LONDON — ESG is the area in which most communications investment is expected in 2024, while mastery of AI tools is the most important skill for the future, according to the new World PR Report 2023-2024 from the International Communications Consultancy Organisation (ICCO).

Produced annually, the industry umbrella body’s World PR Report is a survey of senior PR leaders and directors, providing insight on growth, investment, technology, ethics, mental health, diversity, measurement, and social media, with a breakdown by seven geographical regions. For this year’s report, 300 leaders were surveyed during August and September. The report also includes the PRovoke Media Global 250 ranking of PR agencies by fee income.

The change in attitudes to the potential impact of AI is noticeable in the ranking of top three technologies for the future, with 86% ranking AI in their top three, compared to 40% in 2022. Data science is pushed down to second at 41% (42% in 2022). The top skill for the future is ‘mastery of AI tools’ with 45% ranking this in their top three, a new option for this year rising above strategic consulting, 42%.

According to the report, the top application of new technology is ‘operating more efficiently’ at 55%, up from 40% and fourth rank in 2022. Building online communities is second with 47%, up from 44% and improved employee engagement is third with 38%, down from 41% in 2022.

ESG is the area where agencies expect the most investment (49%, up from 44% in 2022 and 32% in 2021), with influencer comms and strategic consulting completing the top three for the second year running. The top social issue clients are likely to prioritise is again sustainability and the environment (69% up from 62%).
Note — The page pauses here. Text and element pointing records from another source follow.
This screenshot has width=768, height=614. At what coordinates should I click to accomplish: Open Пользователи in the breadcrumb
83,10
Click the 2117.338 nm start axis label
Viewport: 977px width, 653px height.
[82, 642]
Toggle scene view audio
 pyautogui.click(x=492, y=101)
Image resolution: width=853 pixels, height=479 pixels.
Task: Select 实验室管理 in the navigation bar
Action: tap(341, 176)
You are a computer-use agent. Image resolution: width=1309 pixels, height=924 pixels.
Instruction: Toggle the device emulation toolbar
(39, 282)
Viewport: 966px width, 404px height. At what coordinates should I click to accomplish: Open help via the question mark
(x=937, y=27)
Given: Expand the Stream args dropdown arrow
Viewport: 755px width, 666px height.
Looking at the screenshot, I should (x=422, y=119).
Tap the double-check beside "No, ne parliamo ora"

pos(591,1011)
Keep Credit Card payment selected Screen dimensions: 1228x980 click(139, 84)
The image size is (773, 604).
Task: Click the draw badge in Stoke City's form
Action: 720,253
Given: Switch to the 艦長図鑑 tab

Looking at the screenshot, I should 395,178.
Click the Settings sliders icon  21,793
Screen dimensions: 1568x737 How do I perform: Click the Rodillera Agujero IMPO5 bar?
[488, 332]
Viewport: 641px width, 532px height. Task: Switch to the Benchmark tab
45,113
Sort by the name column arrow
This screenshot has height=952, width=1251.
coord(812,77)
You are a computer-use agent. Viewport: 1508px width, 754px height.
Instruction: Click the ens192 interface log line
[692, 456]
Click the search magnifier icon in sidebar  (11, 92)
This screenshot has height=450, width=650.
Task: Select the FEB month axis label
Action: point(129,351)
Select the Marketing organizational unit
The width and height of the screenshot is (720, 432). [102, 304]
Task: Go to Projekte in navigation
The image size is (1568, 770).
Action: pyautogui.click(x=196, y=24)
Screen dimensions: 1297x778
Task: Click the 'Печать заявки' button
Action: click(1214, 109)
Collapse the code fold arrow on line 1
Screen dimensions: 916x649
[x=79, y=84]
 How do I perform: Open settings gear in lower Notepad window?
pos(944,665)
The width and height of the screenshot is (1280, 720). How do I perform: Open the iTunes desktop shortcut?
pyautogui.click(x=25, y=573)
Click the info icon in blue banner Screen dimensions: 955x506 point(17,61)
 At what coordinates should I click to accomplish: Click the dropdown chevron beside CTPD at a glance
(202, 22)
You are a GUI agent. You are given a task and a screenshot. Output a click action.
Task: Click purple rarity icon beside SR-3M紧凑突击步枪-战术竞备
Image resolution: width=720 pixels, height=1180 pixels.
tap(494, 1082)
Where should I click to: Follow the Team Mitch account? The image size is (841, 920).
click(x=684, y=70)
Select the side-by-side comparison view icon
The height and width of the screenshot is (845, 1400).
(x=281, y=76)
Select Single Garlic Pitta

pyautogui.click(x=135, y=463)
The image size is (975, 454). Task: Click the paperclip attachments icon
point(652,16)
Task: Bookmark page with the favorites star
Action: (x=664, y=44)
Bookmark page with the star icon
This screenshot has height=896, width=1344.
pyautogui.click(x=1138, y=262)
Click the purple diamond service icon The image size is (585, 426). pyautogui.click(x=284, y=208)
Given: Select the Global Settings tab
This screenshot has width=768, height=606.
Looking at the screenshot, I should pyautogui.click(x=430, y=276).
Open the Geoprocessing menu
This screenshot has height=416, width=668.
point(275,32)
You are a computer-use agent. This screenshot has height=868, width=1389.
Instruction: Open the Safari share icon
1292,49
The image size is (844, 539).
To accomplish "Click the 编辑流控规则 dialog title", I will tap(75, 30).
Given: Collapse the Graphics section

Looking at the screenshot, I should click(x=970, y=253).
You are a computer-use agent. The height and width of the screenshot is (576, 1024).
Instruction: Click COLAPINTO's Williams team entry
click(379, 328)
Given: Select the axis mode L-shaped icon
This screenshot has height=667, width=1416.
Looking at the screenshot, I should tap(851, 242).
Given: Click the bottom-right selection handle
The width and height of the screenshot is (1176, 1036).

For the first time, this is the top social issue for clients in all seven regions.

The joint top ranked challenge is ‘economic conditions generally’, with 42% of PR leaders ranking it as a top three challenge alongside ‘clients unwilling to commit sufficient funds’, also 42%. Despite this, 96% of global PR organisations expect to grow in the five years.

Overall PR leaders’ perceptions of growth and profitability remain positive, with an average rating of 7.0 in agreement that the PR market will grow in 2024, down slightly from 7.3 last year. Leaders still agree that they expect an increase in the profitability of their organisations, with a rating of 6.2, although this is a dip from 7.0 in 2022.

Commenting on the economic backdrop to the report, Jeff Altheide, global managing director of independent agency network PROI said: “Short-term, economic conditions are leading some clients to reward any ideas and programs that can move sales. Several focus group agencies reported their budgets have increased in retail and integrated marketing programs. And, some are adapting their new business approach accordingly”

The report includes analysis of each region (UK, Eastern Europe, Western Europe, Africa, Middle East, Asia Pacific, North America, and South America) as well as the specific topics of talent, measurement and evaluation, diversity and inclusion, and ethics).

Commenting on talent, Reuben Sinclair MD Rohan Shah said: “The paramount talent challenge, as highlighted by 60% of PR agency leaders, revolves around retaining key talent. This underscores the pivotal role experienced professionals play in the industry.”

On DEI, Mars Petcare’s global people, inclusion and diversity communications lead Ishtar Schneider, , said: “It’s promising to see that geographies that have the most work to do around to reflect the communities around them, are putting relevant policies in place. But the best policy is only words on a page without the appropriate and ongoing measurement, reporting and governance to enact change”.

Of the findings around measurement and evaluation, Carma co-managing partner Richard Bagnall said: “Metrics are being put to work across the board: 82% for reporting, more than half for planning, and a good chunk for justifying fees and making decisions. It’s a sign that we’re trying to get savvier with our numbers, using them to steer the ship rather than just chart the course”.

On ethics, ICCO ethics chair and founder of Netprofile Christina Forsgaard said: “It’s heartening to see that 78% of PR agencies have opted to decline certain client offers or projects. This bold stance is a clear testament to the real-world impact of ethical considerations within the industry’s operations.”

Summing up the findings, ICCO executive director Rob Morbin said: “This year’s report is a steadfast reminder of our industry’s ability to grow, adapt, and invest, in the face of an ever-transforming business environment. We are embracing new technologies, skill requirements and a necessity for improved employee welfare, diversity, equality, and ethics. All this against a backdrop of pervasive geopolitical crises and economic uncertainty.

“Grappling with AI, misinformation, and climate, all while nurturing creative and talented teams, is no mean feat. Yet with these challenges come opportunities to have a colossal impact for good, and I have no doubt our industry will continue to evolve and flourish, as we have done countless times before”.